Single by Sick Puppies

from the album Tri-Polar
- Released: 8 February 2011 (official release)
- Recorded: 2008–2009
- Genre: Alternative rock; post-grunge;
- Length: 3:10 (album version); 2:59 (radio version);
- Label: Virgin
- Songwriter(s): Tim Price; Emma Anzai; Shimon Moore; Antonina Armato;
- Producer(s): Rock Mafia; Tim James; Antonina Armato;

Sick Puppies singles chronology
| "Maybe" (2010) | "Riptide" (2011) | "There's No Going Back" (2013) |

= Riptide (Sick Puppies song) =

"Riptide" is the fourth single from Sick Puppies' third album Tri-Polar, which impacted radio on 8 February 2011. Originally this song was planned to be the second single, but "Odd One" narrowly beat out "Riptide" because of its strong lyrical message.

==Music video==
A music video was premiered on 6 April 2011 on Yahoo Music. The video features the band playing in front of a wall of T.V's screening the most shocking breaking news and iniquities in the world. At the end of the video a child turns off the T.V. and it shows a phrase saying: "There is still hope". It was directed by Travis Kopach.

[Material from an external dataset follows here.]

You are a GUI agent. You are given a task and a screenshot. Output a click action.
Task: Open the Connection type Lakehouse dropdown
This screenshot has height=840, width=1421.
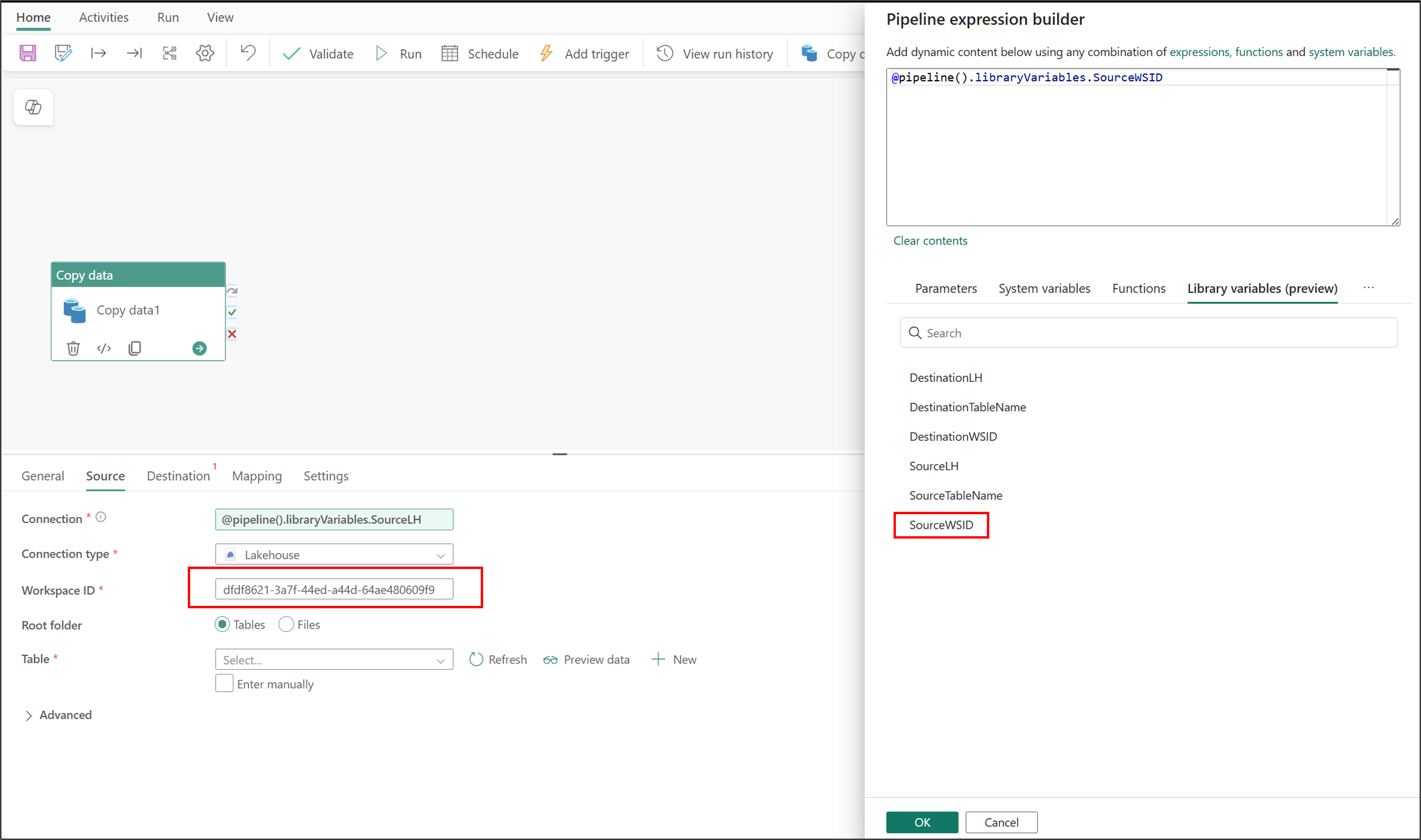click(334, 555)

The video went to No. 7 on Yahoo Videos.

==Chart performance==
"Riptide" debuted at No. 35 on the Mainstream Rock chart and peaked at No. 3; it debut at No. 49 on the Rock Songs chart, where it peaked at No. 6. It debuted at No. 36 on the Alternative Songs chart.

==Track listing==

Promo CD single
| No. | Title | Length |
|---|---|---|
| 1. | "Riptide" | 2:59 |
| 2. | "Call Out Hook" | 0:13 |

==Charts==

===Weekly charts===

| Chart (2011) | Peak position |
|---|---|
| US Hot Rock & Alternative Songs (Billboard) | 6 |

===Year-end charts===

| Chart (2011) | Position |
|---|---|
| US Hot Rock & Alternative Songs (Billboard) | 25 |

==Certifications==

| Region | Certification | Certified units/sales |
| United States (RIAA) | Gold | 500,000^{‡} |
^{‡} Sales+streaming figures based on certification alone.